In a tight race, it is very difficult to predict a winner with confidence. The trouble in this election cycle is that most pollsters didn’t even predict that the race would be this tight. Regardless of the actual outcome of the election, one might say that the biggest losers in the 2016 and 2020 election cycles are the pollsters and pundits.
How could they be so far off twice in a row by such large margins? Not just for the presidential election, but for congressional races, too? I, along with many other analytics geeks, attributed sampling errors to the wrong prediction of the last presidential election. For one, when you sample sparsely populated areas, minor misrepresentation of key factors can lead to wrong answers.
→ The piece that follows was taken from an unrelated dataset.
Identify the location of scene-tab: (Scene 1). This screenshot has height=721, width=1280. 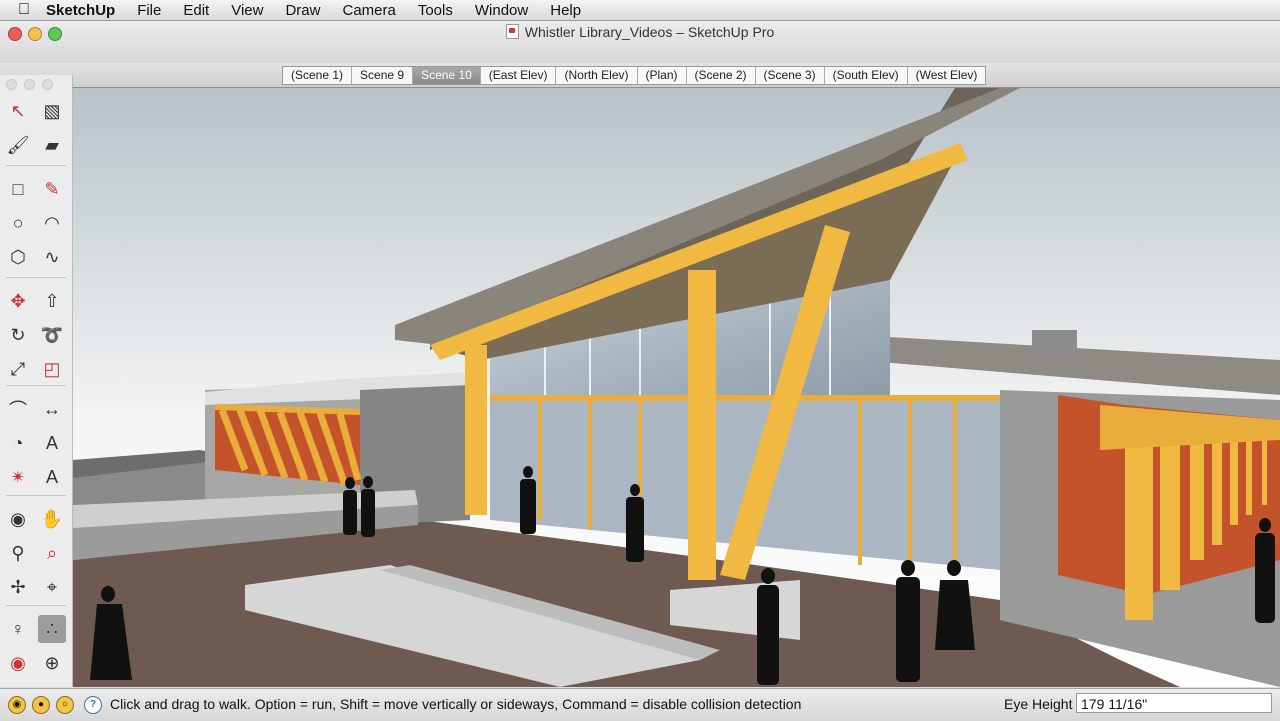
(318, 76).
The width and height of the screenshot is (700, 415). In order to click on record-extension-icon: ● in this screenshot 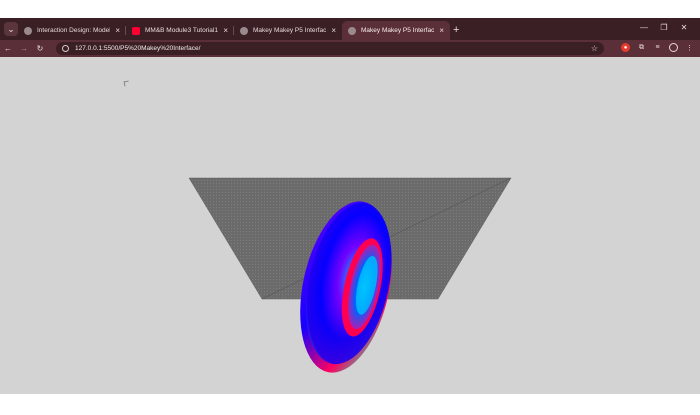, I will do `click(626, 48)`.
When voting patterns are divided by rural and suburban areas, for example, such sampling bias amplifies even further.
To avoid the same mistake, I heard that some analysts tried to oversample segments such as “Non-college-graduate White Males” this time. Apparently, that wasn’t good enough, was it? Also, if sample sizes of certain segments are to be manipulated, how did they do it, and by how much? How do analysts make impartial judgements when faced with such challenges? It will be difficult to find just two statisticians who completely agree with each other on the methodology.
Then there are human factors. They say modeling is half-science, half-art, and I used to agree with that statement wholeheartedly. But looking at vastly wrong predictions, I am beginning to think that the art part may be problematic, at least in some cases. Old-fashioned modeling involves heavy human intervention in variable selection and determination of the final algorithm among test models. Statisticians, who are known to be quite opinionated, can argue about seemingly simple matters such as “optimum number of predictors in a model” until cows come home.
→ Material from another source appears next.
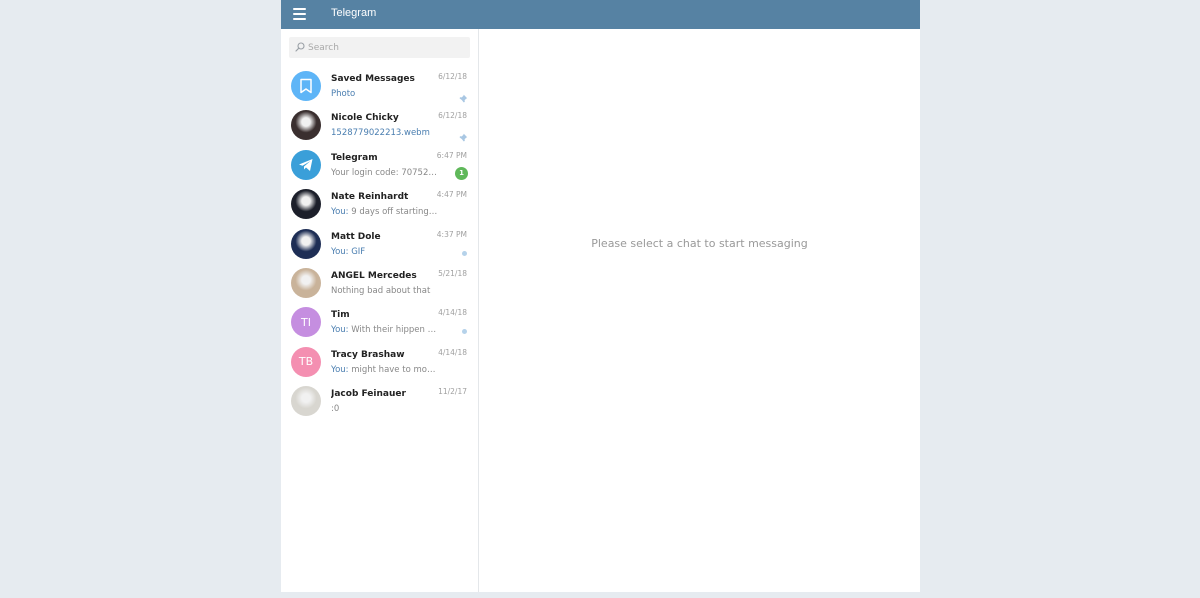 The image size is (1200, 598). I want to click on hamburger-menu-icon, so click(300, 14).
In reality, no amount of statistical efforts can safely offset sampling biases, and worse, “wrong” data. An old expression—garbage-in, garbage-out—applies here. If a survey respondent did not answer the question honestly, that should be considered as a wrong piece of information. Erroneous data don’t stem only from data collection or processing errors. Some just show up wrong.
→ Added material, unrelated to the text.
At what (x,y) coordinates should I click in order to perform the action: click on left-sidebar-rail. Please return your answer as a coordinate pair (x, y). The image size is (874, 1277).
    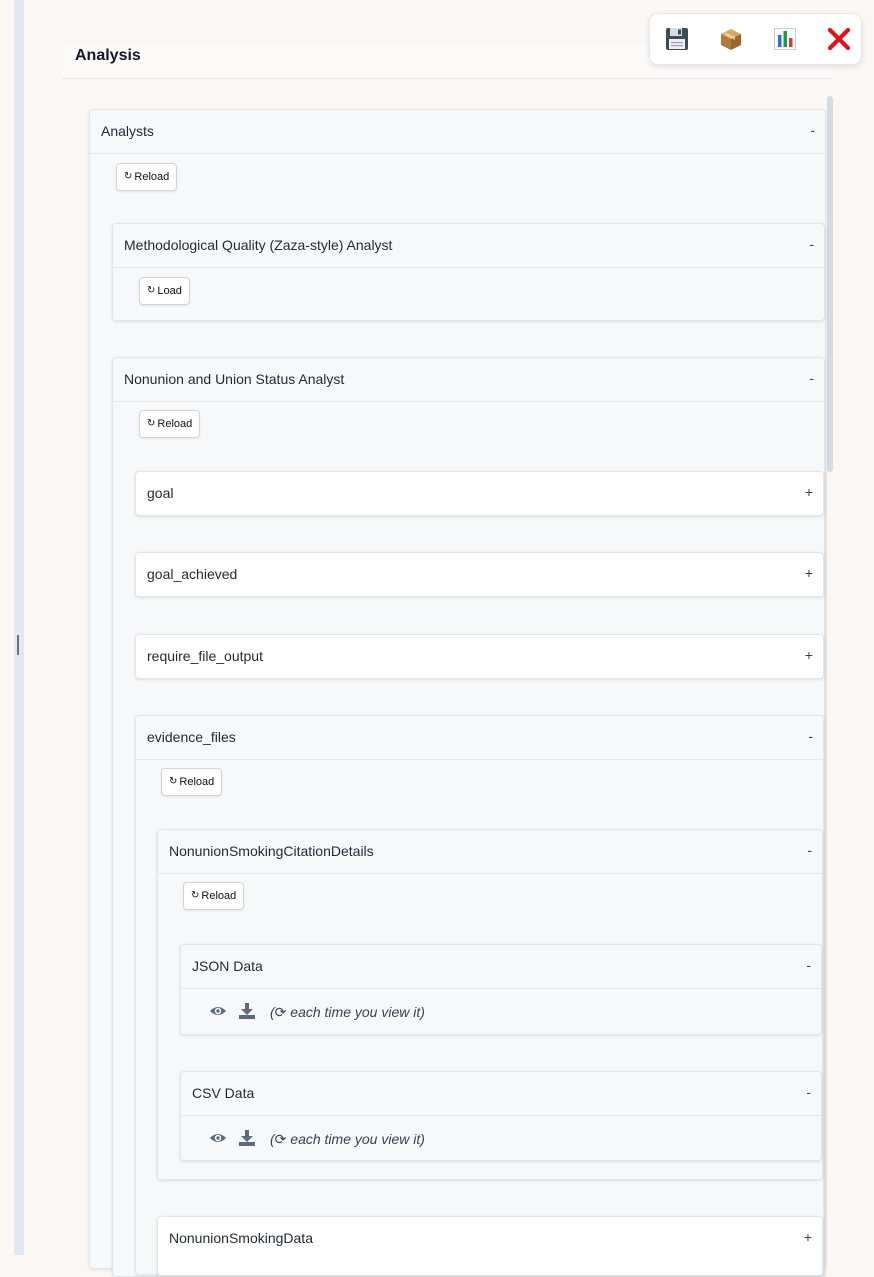
    Looking at the image, I should click on (12, 628).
The human factor goes beyond model development. When faced with a piece of prediction, how would a decision-maker react to it? Let’s say a weather forecaster predicted that there will be 60% chance of shower tomorrow morning. How would a user apply that information? Would he carry an umbrella all day? Would he cancel his golf outing? People use information the way they see fit, and that has nothing to do with validity of employed data or modeling methodologies. Would it make a difference if the forecaster was 90% certain about the rain? Maybe. In any case, it is nearly impossible to ask ordinary users to get rid of all emotions when making decisions.
Granted that we cannot expect to eliminate emotional factors on the user side, data scientists must find more impartial way to build predictive models. They may not have full control over ins and outs of the data flow, but they can transform available data and select predictive variables at will. And they have full control over methodologies for variable selection and model development. In other words, there is room to be creative beyond what they are accustomed to or trained for.